16.1 In addition to and without prejudice to the rights conferred on it by Clause 10 , the Buyer shall be entitled at any time to terminate the Contract in any of the following events
16.1.1 The seller committing any irremediable breach of its obligations under the Contract or any other contract between the Buyer and the seller;
16.1.2 The seller failing within seven days of written notice requiring it so to do to remedy any remediable breach of its obligations under the Contract or any such other contract;
16.1.3 The seller compounding with or negotiating for any composition with its creditors generally or failing to satisfy any final judgement within seven days thereof or suffering any execution over any of its assets; and
16.1.4 The seller being insolvent, ceasing business, or entering into liquidation or bankruptcy or any receiver or administrator of the seller or any of its assets being appointed.
17.1 The seller shall obtain all requisite licences and permissions needed for its performance of the Contract.

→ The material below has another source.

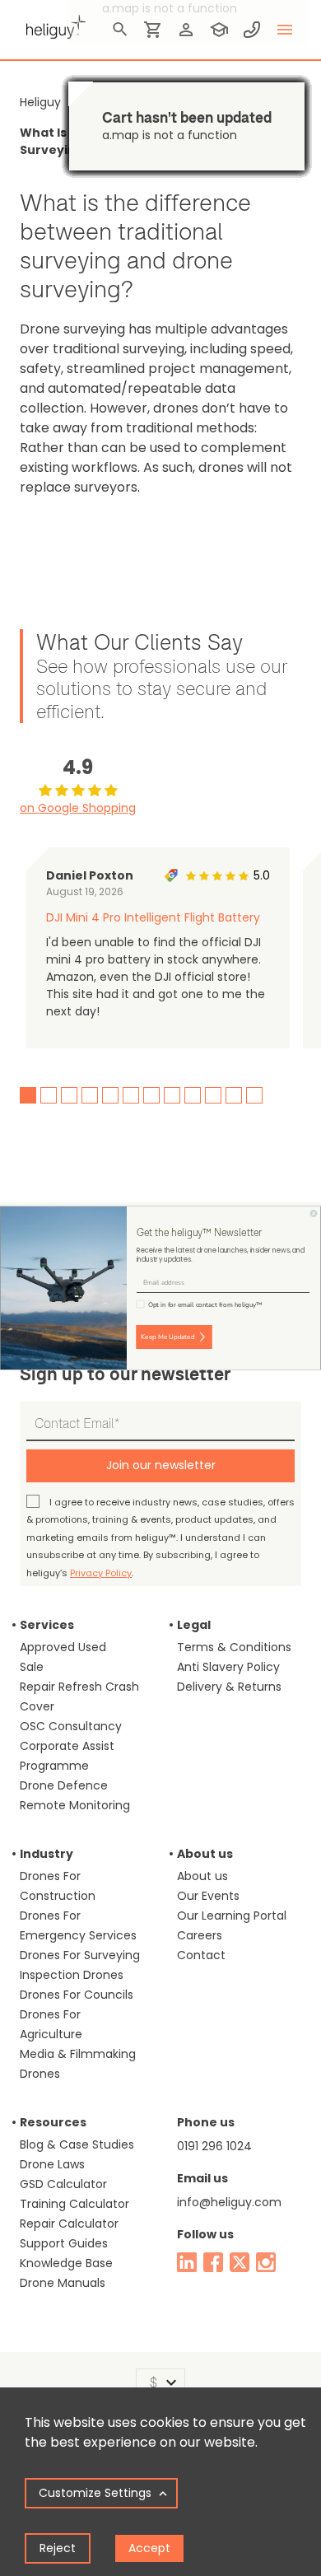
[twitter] (239, 2262)
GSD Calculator (63, 2184)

The seller shall indemnify the Buyer against all liability, loss, claim, proceedings or costs whatsoever for infringement of patent, design or copyright or similar rights by the sale or use by the Buyer of goods supplied under the Contract.
17.2 The indemnity granted in terms of Clause 17.1 above shall extend to any country where the seller knows or has reason to believe that the Buyer intends to use, transfer or market the goods and the seller shall defend all such claims or actions and proceedings brought against the Buyer at the seller’s expense.
17.3 The seller shall not permit any information, including photographs, regarding the Contract or the goods to be supplied under the Contract to be published without first obtaining the Buyer’s written consent.
17.4 The headings in these Conditions are for reference only and shall not affect interpretation.
17.5 No delay by the Buyer in enforcing its rights shall prejudice or restrict the rights of the Buyer, and no waiver of any such rights or of any breach of any contractual terms shall be deemed to be a waiver of any other right or any other breach.
17.6 In the event of any of these Conditions or any part of them being judged illegal or unenforceable for any reason, such Condition (or the appropriate part thereof) shall be deleted and the remaining provisions hereof shall continue in full force and effect.
17.7 The provisions of the Contracts (Rights of Third Parties) act 1999 shall be excluded.
17.8 Any notice or other communication to be served under the Contract shall be given in writing and may be served by leaving it at, or sending it by facsimile or by first class recorded delivery post or by air-mail to, the business address of the relevant party. any notice so served shall be deemed to have been received:
17.8.1 If delivered personally, at the time of delivery;
17.8.2 If sent by first class recorded delivery post, 48 hours after the date of posting;
17.8.3 If sent by air-mail, 96 hours after the date of posting; and
17.8.4 If sent by facsimile, copier or other electronic means of communication, if the notice was sent during the business hours of the addressee, on the day of transmission, and otherwise on the next following business day. For the purposes of this Clause 17.8 “business hours” and “business day” means the hours of 9 a.m. to 5 p.m. local time in the united Kingdom. In proving that any notice or document was given or served, it shall be necessary only to prove that the same was properly addressed and posted or faxed.
17.9 These Conditions and any Contract between the Buyer and the seller shall be governed by and construed in accordance with the laws of England. The Buyer and the seller agree to submit to the non-exclusive jurisdiction of the English Courts.